Abstract
The current method for in vitro immunization (IVI) uses several antigens including toxins, food allergens, pathogenic bacteria, and self-antigen-derived peptides that induce an antigen-specific immune response in peripheral blood mononuclear cells (PBMCs). This protocol, however, requires donor blood collection and preparation of PBMCs before every IVI. In the present study, we aimed to design a more efficient system utilizing B cells immortalized with Epstein–Barr virus (EBV-B) as host cells for IVI to make antigen-specific antibodies. Results showed that previously antigen-sensitized, EBV-B cells exposed to the antigen along with IL-6, CpG oligonucleotides, and CD40 ligand signal produced antigen-specific antibodies. These results provide evidence for a novel and easy method to expand memory-type B cells and produce antigen-specific antibodies.
Keywords: Epstein–Barr virus, B cells, Human antibody, In vitro immunization, CD40L, CpG oligonucleotide
Introduction
Monoclonal antibodies are suitable reagents for the diagnosis and treatment of diseases such as cancer, infection, and allergy. The monoclonal antibodies from laboratory animals are relatively easy to produce, but their therapeutic efficacy is restricted by their antigenicity (Co and Queen 1991). To overcome this challenge, an in vitro immunization (IVI) protocol that uses human peripheral blood mononuclear cells (PBMCs) to induce an antigen-specific immune reaction was developed (Ichikawa et al. 1999). We have previously induced an immune response in PBMCs against cholera toxin B subunit (CTB), rice allergen (RA), Propionibacterium acnes as well as peptides derived from RA, CTB, and tumor necrosis factor-alpha (TNF-α) by using this protocol (Fujiki et al. 2010; Ichikawa et al. 1999; Shim et al. 2001; Tamura et al. 2007). However, PBMCs must be collected and prepared before each IVI. We hypothesized that immortalized B cells may be a more efficient host for IVI and the production of antigen-specific antibodies, avoiding repetitive blood collection and preparation. B cells can be easily and stably immortalized with EBV, and furthermore, many EBV-immortalized B (EBV-B) cells have been deposited at cell banks available for research purposes.
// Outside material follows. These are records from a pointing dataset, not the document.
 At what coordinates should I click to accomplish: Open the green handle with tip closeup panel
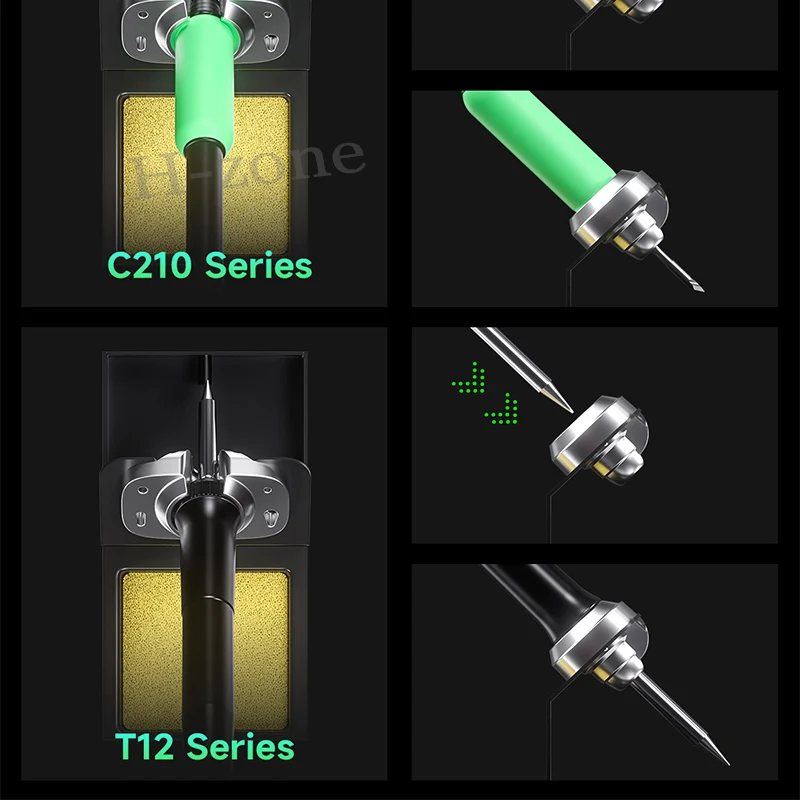point(595,198)
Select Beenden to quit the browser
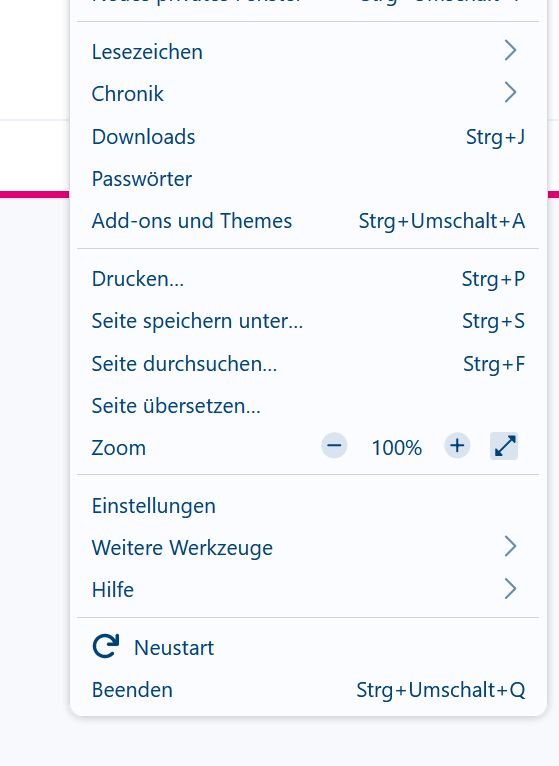Viewport: 559px width, 766px height. click(x=308, y=690)
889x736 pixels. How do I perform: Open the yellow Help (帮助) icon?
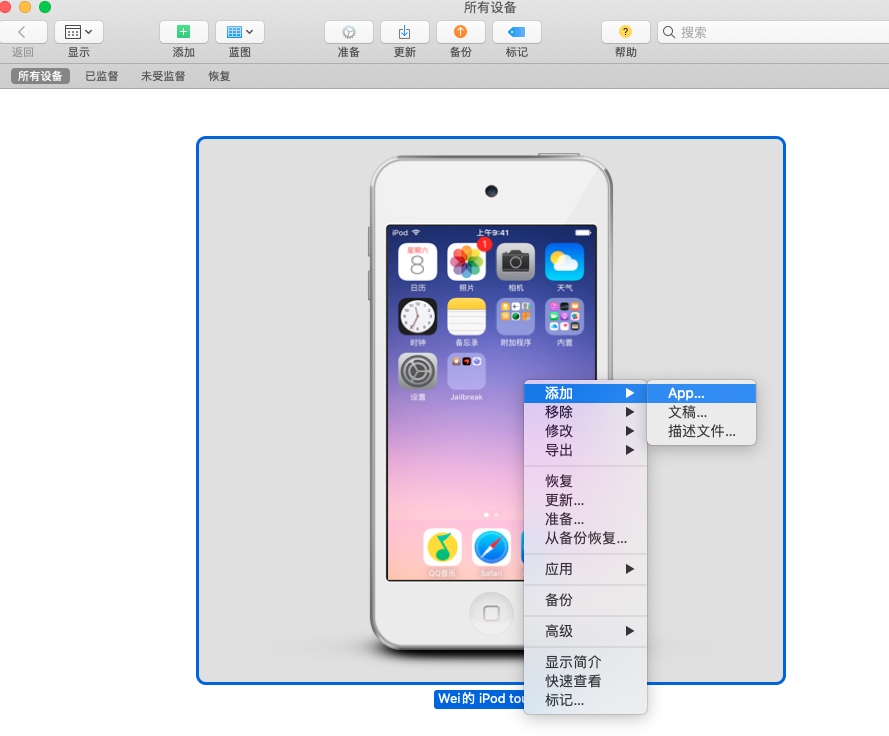coord(625,32)
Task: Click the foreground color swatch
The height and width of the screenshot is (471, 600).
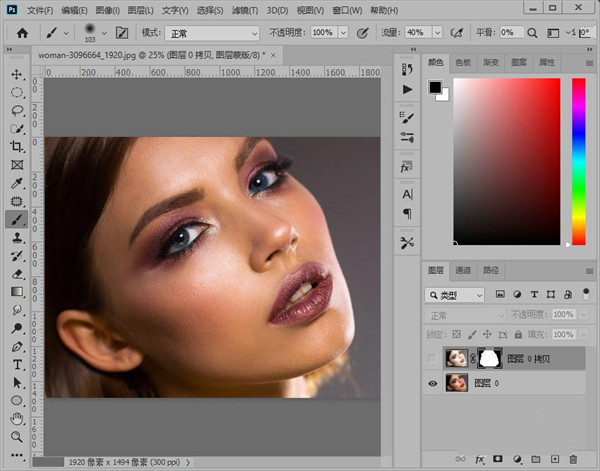Action: 436,87
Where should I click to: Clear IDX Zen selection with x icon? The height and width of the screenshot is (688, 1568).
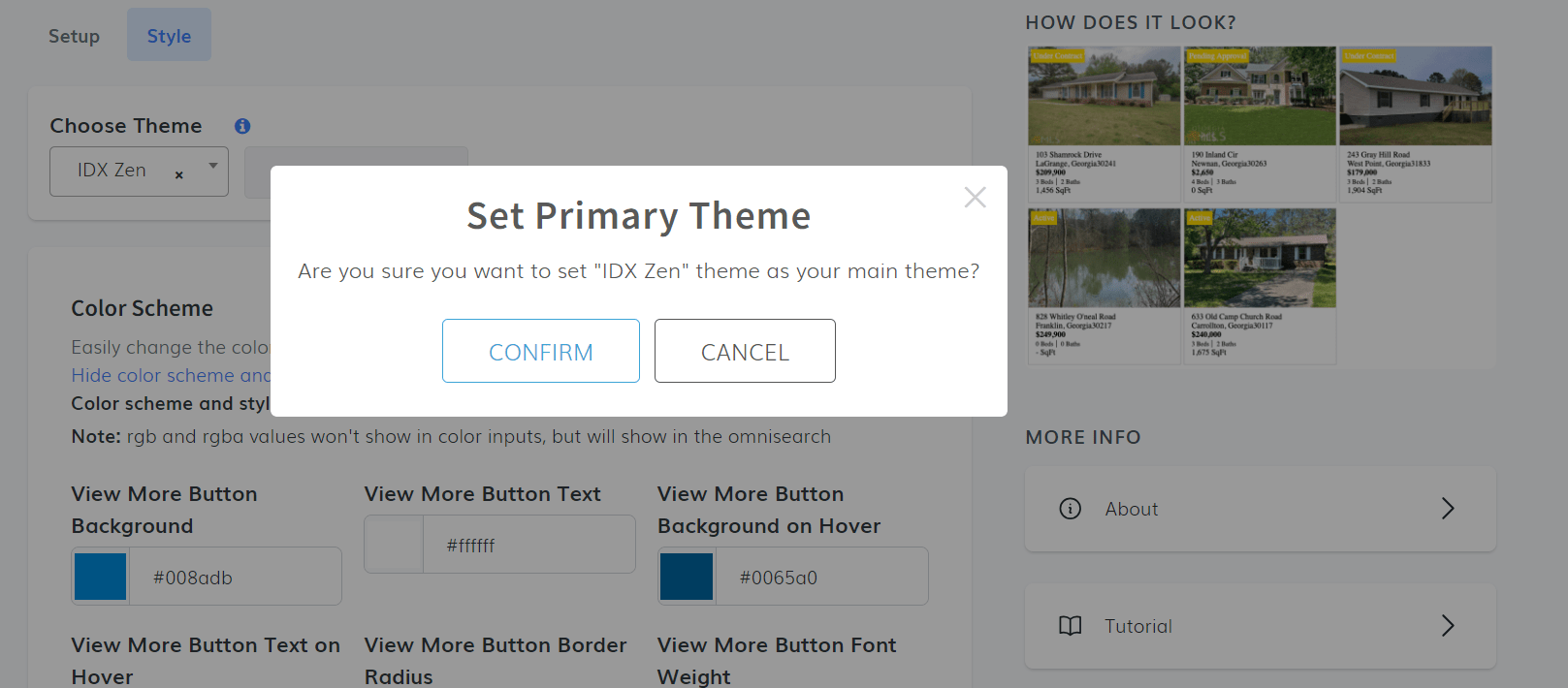pyautogui.click(x=178, y=175)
For example, EBV-B cells from Alzheimer’s disease (AD) patients can be used for diagnosis of AD (Geylis and Steinitz 2006). In this study, we evaluated whether B cells immortalized with EBV can be sensitized with antigen and produce antibodies specific for that antigen, alleviating the need for collecting PBMCs during every IVI.
Materials and methods
EBV-B cells
Epstein–Barr virus cells (HEV0174) were purchased from RIKEN cell bank (Tsukuba, Japan) and cultured in eRDF media (Kyokuto, Tokyo, Japan) supplemented with 10 % heat-inactivated fetal bovine serum (FBS, SAFC Biosciences, Lenexa, KS, USA).
Antigen and reagents
Bovine β-lactoglobulin (β-LG), keyhole-limpet hemocyanin (KLH), and cholera toxin B subunit (CTB) were purchased from Sigma (St. Louis, MO, USA). Fish gelatin (FG) was purchased from BioFX Laboratories (Owings Mills, MD, USA). D-type CpG oligodeoxynucleotide (ODN) (5′-ggTGCATCGATGCAGGGGggG-3′) and K-type CpG ODN (5′-tcgagcgttctcC-3′; uppercase and lowercase letters indicate bases with phosphodiester and phosphorothioate-modified backbones, respectively) were purchased from Sigma Genosys (Hokkaido, Japan) (Verthelyi et al. 2001). Recombinant interleukin 6 (IL-6) was purchased from Pepro Tech (London, UK).
IVI
Epstein–Barr virus cells were sensitized with β-LG (10 μg mL−1) in the presence of IL-6 (10 ng mL−1), D-type CpG ODN (1 μM), and K-type CpG ODN (1 μM), in the wells containing the fixed and inactivated recombinant CHO cells (5 × 104 cells/mL) expressing CD40 ligand (CD40L), and were cultured in eRDF medium supplemented with 2-mercaptoethanol (50 μM, Sigma) and 10 % heat-inactivated FBS for 6 days.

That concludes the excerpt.